> _TASK ITEM_
Retype, with no pictures, each line from the one that holds "Task: Click the $0.00 tax amount" through the last line of the entries below, both included.

> _DATA TO PROCESS_
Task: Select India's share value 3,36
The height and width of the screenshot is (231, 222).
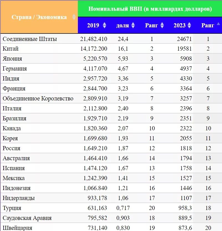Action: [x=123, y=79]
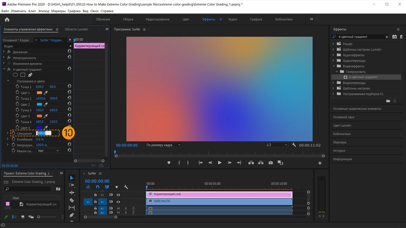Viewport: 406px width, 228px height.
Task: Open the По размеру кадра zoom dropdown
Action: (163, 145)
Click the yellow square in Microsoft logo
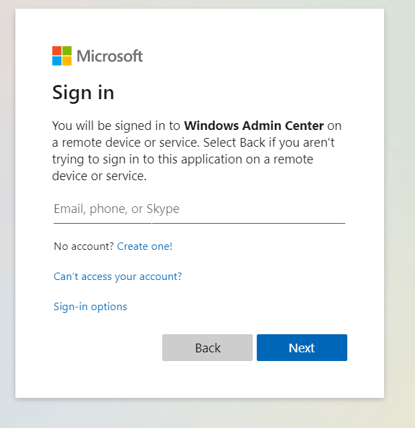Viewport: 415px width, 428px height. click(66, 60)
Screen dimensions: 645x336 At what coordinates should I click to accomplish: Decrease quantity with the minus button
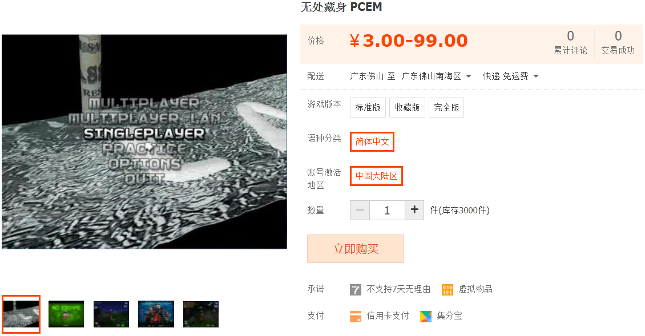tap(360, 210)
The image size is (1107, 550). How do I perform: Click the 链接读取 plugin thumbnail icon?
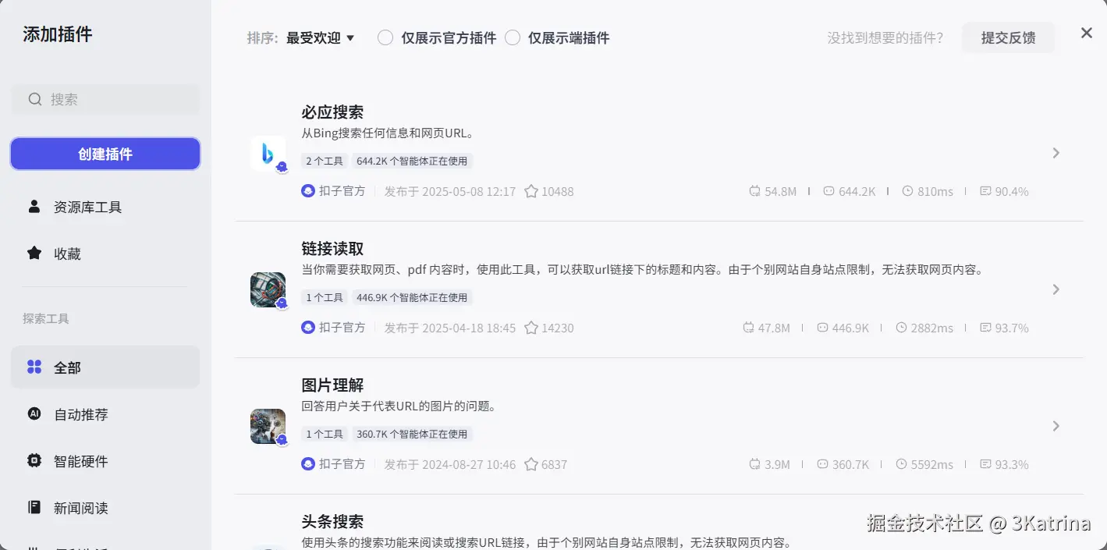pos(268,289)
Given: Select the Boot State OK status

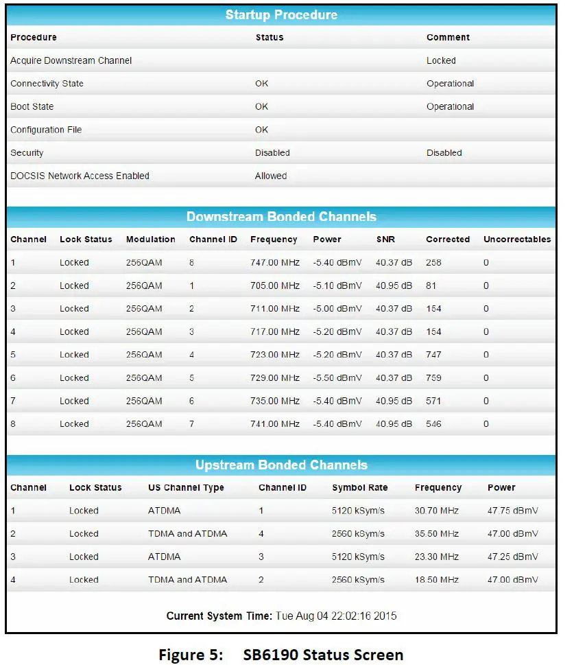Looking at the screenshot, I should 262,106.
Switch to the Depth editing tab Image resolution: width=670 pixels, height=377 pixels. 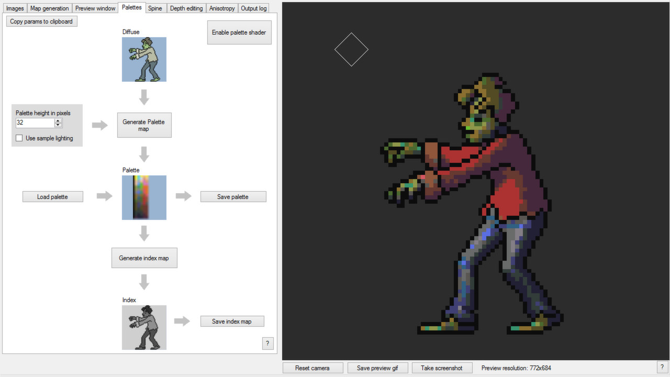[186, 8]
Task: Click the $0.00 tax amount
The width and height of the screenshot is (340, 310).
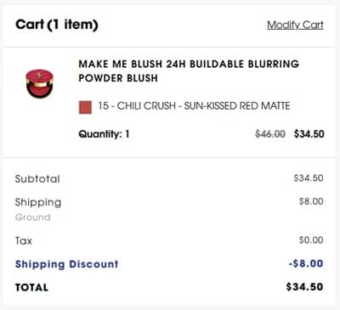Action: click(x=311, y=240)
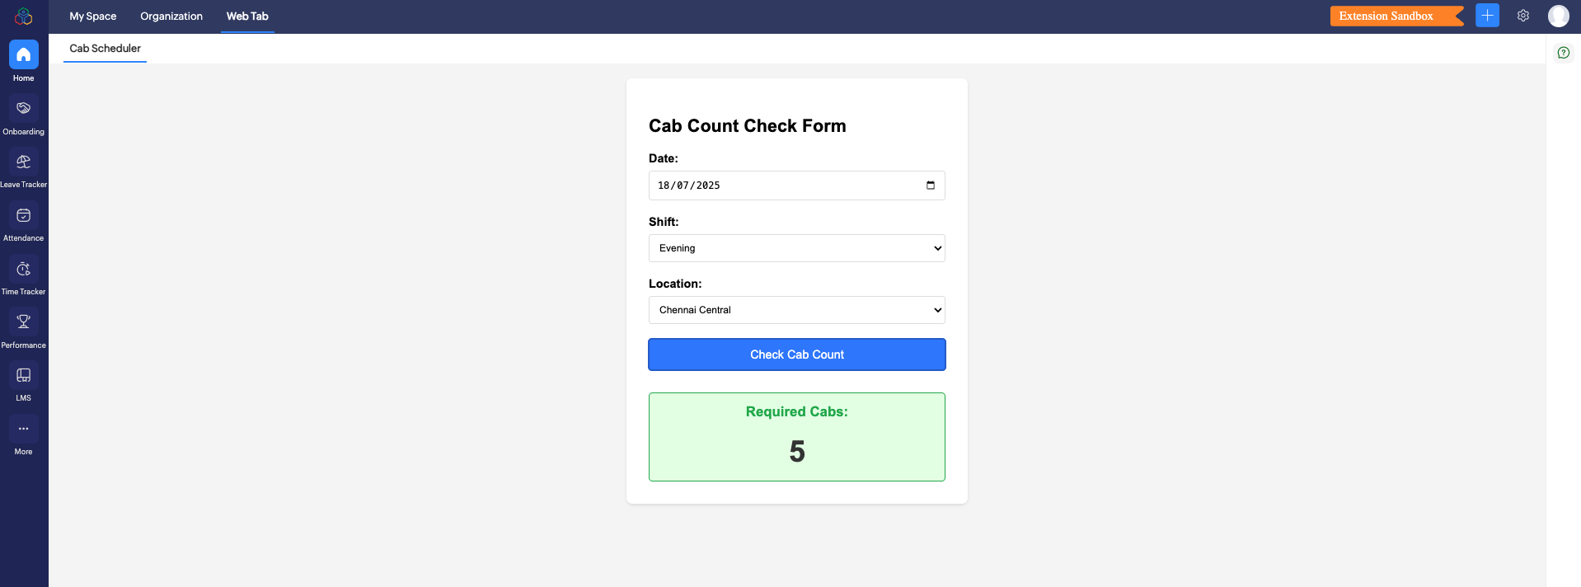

> _RESPONSE_
Task: Click the $0.00 tax amount
The width and height of the screenshot is (340, 310).
Action: click(x=311, y=240)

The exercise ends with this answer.